I had put all that on at the little airport—I was in the bathroom getting dressed, and one of the young Kennedy sons saw me and decided he wanted to wear one of the green contact lenses. He couldn’t get it in, so I wore them both. Andy and I got into this jeep that had come to get us, no limo, and we arrived at the church, a charming little white wooden building, and everyone is cheering and screaming outside, and we enter the church. Late.
At the exact moment that Arnold and Maria are o
n their knees finishing off their special, intimate ceremony, we arrive. The doors noisily creak open and they turn around to see what the commotion is, and it is, guess who, Grace and Andy. Late. They didn’t say anything, but you could see from the looks on their faces that they were not at all impressed. Green, grinning, furry me and Andy being the usual pale deadpan Andy in his uniform, always the same, wherever he was, whatever he was doing—black turtleneck, leather jacket, jeans, silver wig, and glasses, little black rucksack over his shoulder—very slight and insignificant looking amid all this top-hatted celebrity wedding fuss. I don’t know the reason for the wig. I never asked. Maybe it was like my hoods. To keep the neck warm.
He was shy, even after all those years dealing with the rich and famous, running his studio, organizing his art, monitoring the center of attention. He would push me when I got shy—because I can be shy too. And all the Kennedys from age fourteen up wanted to dance with me at the party afterward. And I was saying, “No, Andy, I can’t—my dress is too tight.” I wouldn’t take off my coat, and he was the one telling me to go and dance: “Go on, go on, dance with the Kennedys!” I was going, “Darling, no, my ass is sticking out.” He would say, “Don’t be silly, get on the dance floor.” He didn’t want to dance with me; he wanted me to dance with them. I got scared, but Andy made me.

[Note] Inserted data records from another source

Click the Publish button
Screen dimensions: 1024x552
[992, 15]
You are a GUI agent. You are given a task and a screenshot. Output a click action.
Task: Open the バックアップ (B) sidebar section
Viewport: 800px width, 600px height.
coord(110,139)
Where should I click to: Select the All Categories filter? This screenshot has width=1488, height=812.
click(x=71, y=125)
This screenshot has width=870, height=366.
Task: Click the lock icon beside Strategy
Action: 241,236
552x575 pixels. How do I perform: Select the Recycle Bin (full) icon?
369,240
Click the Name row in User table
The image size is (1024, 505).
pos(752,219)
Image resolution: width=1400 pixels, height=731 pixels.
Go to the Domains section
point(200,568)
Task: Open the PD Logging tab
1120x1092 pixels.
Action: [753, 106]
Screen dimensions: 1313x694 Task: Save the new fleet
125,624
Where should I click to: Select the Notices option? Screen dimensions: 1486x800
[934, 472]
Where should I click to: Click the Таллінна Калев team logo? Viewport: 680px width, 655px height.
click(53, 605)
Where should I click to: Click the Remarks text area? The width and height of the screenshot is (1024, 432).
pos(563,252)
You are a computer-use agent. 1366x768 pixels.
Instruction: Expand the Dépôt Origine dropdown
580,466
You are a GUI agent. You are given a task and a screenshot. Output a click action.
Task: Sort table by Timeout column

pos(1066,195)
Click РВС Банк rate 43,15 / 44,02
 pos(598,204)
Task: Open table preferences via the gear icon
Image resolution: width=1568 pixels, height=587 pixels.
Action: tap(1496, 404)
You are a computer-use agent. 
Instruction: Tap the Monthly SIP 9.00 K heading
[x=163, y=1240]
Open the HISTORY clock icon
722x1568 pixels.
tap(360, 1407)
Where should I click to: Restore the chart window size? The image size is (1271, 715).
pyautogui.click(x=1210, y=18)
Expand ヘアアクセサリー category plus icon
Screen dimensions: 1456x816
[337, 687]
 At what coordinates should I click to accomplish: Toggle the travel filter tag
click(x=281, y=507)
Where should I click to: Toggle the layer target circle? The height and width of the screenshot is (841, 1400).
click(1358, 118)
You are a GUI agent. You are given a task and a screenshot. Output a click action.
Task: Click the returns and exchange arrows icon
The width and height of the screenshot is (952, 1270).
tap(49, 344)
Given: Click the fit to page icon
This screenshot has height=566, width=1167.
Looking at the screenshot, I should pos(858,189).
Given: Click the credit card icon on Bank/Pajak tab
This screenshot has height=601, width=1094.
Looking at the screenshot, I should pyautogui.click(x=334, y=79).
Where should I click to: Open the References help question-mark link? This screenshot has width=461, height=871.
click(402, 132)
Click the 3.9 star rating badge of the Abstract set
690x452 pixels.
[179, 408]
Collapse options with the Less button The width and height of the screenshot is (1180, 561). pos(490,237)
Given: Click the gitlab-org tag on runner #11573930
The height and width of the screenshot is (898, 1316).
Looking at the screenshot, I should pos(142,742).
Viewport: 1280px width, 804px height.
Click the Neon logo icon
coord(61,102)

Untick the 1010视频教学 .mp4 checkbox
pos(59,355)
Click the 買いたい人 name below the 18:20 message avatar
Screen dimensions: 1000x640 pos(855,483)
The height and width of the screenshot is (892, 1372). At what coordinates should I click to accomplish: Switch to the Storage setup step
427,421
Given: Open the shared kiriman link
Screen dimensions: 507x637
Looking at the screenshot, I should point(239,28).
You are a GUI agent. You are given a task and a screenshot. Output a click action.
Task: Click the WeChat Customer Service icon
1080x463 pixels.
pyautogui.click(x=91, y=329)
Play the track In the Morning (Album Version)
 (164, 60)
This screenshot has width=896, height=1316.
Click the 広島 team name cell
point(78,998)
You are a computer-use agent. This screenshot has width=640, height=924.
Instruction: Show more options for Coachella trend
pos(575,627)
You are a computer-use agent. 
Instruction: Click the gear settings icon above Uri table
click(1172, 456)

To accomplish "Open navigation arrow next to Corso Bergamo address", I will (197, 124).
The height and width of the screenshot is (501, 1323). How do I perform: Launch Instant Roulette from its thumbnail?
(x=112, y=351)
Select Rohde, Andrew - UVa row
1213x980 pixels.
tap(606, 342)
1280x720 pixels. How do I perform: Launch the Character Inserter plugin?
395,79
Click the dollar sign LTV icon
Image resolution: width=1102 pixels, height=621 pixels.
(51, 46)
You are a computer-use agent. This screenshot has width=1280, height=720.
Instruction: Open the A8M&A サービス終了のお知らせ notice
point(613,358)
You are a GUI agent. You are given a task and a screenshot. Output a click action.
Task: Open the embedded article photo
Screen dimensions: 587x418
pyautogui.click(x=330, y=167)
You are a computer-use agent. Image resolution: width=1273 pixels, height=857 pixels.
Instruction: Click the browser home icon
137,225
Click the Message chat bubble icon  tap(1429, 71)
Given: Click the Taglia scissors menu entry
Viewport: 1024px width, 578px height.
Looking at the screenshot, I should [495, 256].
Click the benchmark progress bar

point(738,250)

He pushed me to do a few things I didn’t want to do. He would say, “Oh you are making a big deal out of nothing. Do it. I want to watch! I want to see what happens.” Living through others. So I had a couple more drinks and danced with the Kennedys—including Ted—and Andy got to see what it was like. He had fun and remembered everything. It would be great if Andy was still around to bounce ideas off of and get his knowing response to the instant, self-generating world he helped spawn.